▶ [OBJECTIVE]: Write out each of the following lines word for word, with no changes.

================================

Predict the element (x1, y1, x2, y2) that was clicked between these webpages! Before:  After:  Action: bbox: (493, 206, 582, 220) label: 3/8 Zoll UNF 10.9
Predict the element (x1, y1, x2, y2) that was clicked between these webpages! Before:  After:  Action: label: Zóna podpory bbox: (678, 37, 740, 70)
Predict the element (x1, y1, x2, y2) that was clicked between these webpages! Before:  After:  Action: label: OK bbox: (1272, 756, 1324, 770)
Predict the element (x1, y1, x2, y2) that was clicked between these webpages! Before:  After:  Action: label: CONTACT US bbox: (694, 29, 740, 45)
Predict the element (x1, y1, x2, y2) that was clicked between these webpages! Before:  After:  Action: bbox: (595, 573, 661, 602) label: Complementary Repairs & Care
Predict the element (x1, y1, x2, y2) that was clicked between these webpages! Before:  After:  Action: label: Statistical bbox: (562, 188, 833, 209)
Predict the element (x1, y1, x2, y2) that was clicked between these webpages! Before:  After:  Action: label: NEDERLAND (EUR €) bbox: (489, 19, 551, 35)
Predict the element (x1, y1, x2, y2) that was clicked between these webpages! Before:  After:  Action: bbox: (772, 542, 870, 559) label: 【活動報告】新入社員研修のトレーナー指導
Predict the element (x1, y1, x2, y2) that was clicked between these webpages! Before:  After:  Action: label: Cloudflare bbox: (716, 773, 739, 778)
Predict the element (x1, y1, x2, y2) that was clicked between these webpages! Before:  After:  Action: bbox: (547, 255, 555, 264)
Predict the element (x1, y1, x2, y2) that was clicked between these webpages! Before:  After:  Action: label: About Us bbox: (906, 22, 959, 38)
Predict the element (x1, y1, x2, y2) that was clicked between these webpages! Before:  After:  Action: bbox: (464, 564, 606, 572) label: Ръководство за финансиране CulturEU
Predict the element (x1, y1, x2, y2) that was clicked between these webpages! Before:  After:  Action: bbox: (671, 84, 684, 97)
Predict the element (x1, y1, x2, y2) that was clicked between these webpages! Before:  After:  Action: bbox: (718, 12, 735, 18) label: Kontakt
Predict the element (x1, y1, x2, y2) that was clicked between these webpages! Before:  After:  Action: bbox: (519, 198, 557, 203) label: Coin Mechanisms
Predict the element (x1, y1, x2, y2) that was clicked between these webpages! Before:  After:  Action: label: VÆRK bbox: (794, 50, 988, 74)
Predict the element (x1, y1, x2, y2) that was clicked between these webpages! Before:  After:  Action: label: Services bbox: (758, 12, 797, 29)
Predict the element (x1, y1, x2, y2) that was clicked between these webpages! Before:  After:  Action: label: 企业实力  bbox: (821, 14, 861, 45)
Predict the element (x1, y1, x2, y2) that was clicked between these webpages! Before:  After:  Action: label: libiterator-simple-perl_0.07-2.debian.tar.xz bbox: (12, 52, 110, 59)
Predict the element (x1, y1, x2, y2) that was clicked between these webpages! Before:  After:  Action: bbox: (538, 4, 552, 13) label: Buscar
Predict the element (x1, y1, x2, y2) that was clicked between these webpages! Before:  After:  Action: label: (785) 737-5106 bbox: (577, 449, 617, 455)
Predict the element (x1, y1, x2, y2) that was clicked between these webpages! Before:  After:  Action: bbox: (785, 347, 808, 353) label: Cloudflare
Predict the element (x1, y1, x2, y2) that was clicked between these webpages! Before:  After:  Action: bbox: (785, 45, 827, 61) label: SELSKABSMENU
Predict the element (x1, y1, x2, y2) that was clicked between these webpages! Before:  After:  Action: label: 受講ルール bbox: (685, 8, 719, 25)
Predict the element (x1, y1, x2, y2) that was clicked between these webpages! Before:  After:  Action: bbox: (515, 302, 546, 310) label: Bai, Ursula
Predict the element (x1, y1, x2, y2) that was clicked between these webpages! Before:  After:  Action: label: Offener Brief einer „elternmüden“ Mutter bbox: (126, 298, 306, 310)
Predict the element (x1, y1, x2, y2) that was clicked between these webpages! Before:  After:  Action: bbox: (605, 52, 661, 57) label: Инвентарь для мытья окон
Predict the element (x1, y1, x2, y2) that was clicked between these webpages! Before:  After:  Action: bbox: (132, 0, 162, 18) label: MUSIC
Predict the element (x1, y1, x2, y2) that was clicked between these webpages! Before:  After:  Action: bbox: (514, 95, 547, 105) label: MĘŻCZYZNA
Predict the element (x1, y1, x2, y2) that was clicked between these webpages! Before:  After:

================================

▶ [FULL SOLUTION]:
Predict the element (x1, y1, x2, y2) that was clicked between these webpages! Before:  After:  Action: bbox: (493, 206, 582, 220) label: 3/8 Zoll UNF 10.9
Predict the element (x1, y1, x2, y2) that was clicked between these webpages! Before:  After:  Action: label: Zóna podpory bbox: (678, 37, 740, 70)
Predict the element (x1, y1, x2, y2) that was clicked between these webpages! Before:  After:  Action: label: OK bbox: (1272, 756, 1324, 770)
Predict the element (x1, y1, x2, y2) that was clicked between these webpages! Before:  After:  Action: label: CONTACT US bbox: (694, 29, 740, 45)
Predict the element (x1, y1, x2, y2) that was clicked between these webpages! Before:  After:  Action: bbox: (595, 573, 661, 602) label: Complementary Repairs & Care
Predict the element (x1, y1, x2, y2) that was clicked between these webpages! Before:  After:  Action: label: Statistical bbox: (562, 188, 833, 209)
Predict the element (x1, y1, x2, y2) that was clicked between these webpages! Before:  After:  Action: label: NEDERLAND (EUR €) bbox: (489, 19, 551, 35)
Predict the element (x1, y1, x2, y2) that was clicked between these webpages! Before:  After:  Action: bbox: (772, 542, 870, 559) label: 【活動報告】新入社員研修のトレーナー指導
Predict the element (x1, y1, x2, y2) that was clicked between these webpages! Before:  After:  Action: label: Cloudflare bbox: (716, 773, 739, 778)
Predict the element (x1, y1, x2, y2) that was clicked between these webpages! Before:  After:  Action: bbox: (547, 255, 555, 264)
Predict the element (x1, y1, x2, y2) that was clicked between these webpages! Before:  After:  Action: label: About Us bbox: (906, 22, 959, 38)
Predict the element (x1, y1, x2, y2) that was clicked between these webpages! Before:  After:  Action: bbox: (464, 564, 606, 572) label: Ръководство за финансиране CulturEU
Predict the element (x1, y1, x2, y2) that was clicked between these webpages! Before:  After:  Action: bbox: (671, 84, 684, 97)
Predict the element (x1, y1, x2, y2) that was clicked between these webpages! Before:  After:  Action: bbox: (718, 12, 735, 18) label: Kontakt
Predict the element (x1, y1, x2, y2) that was clicked between these webpages! Before:  After:  Action: bbox: (519, 198, 557, 203) label: Coin Mechanisms
Predict the element (x1, y1, x2, y2) that was clicked between these webpages! Before:  After:  Action: label: VÆRK bbox: (794, 50, 988, 74)
Predict the element (x1, y1, x2, y2) that was clicked between these webpages! Before:  After:  Action: label: Services bbox: (758, 12, 797, 29)
Predict the element (x1, y1, x2, y2) that was clicked between these webpages! Before:  After:  Action: label: 企业实力  bbox: (821, 14, 861, 45)
Predict the element (x1, y1, x2, y2) that was clicked between these webpages! Before:  After:  Action: label: libiterator-simple-perl_0.07-2.debian.tar.xz bbox: (12, 52, 110, 59)
Predict the element (x1, y1, x2, y2) that was clicked between these webpages! Before:  After:  Action: bbox: (538, 4, 552, 13) label: Buscar
Predict the element (x1, y1, x2, y2) that was clicked between these webpages! Before:  After:  Action: label: (785) 737-5106 bbox: (577, 449, 617, 455)
Predict the element (x1, y1, x2, y2) that was clicked between these webpages! Before:  After:  Action: bbox: (785, 347, 808, 353) label: Cloudflare
Predict the element (x1, y1, x2, y2) that was clicked between these webpages! Before:  After:  Action: bbox: (785, 45, 827, 61) label: SELSKABSMENU
Predict the element (x1, y1, x2, y2) that was clicked between these webpages! Before:  After:  Action: label: 受講ルール bbox: (685, 8, 719, 25)
Predict the element (x1, y1, x2, y2) that was clicked between these webpages! Before:  After:  Action: bbox: (515, 302, 546, 310) label: Bai, Ursula
Predict the element (x1, y1, x2, y2) that was clicked between these webpages! Before:  After:  Action: label: Offener Brief einer „elternmüden“ Mutter bbox: (126, 298, 306, 310)
Predict the element (x1, y1, x2, y2) that was clicked between these webpages! Before:  After:  Action: bbox: (605, 52, 661, 57) label: Инвентарь для мытья окон
Predict the element (x1, y1, x2, y2) that was clicked between these webpages! Before:  After:  Action: bbox: (132, 0, 162, 18) label: MUSIC
Predict the element (x1, y1, x2, y2) that was clicked between these webpages! Before:  After:  Action: bbox: (514, 95, 547, 105) label: MĘŻCZYZNA
Predict the element (x1, y1, x2, y2) that was clicked between these webpages! Before:  After:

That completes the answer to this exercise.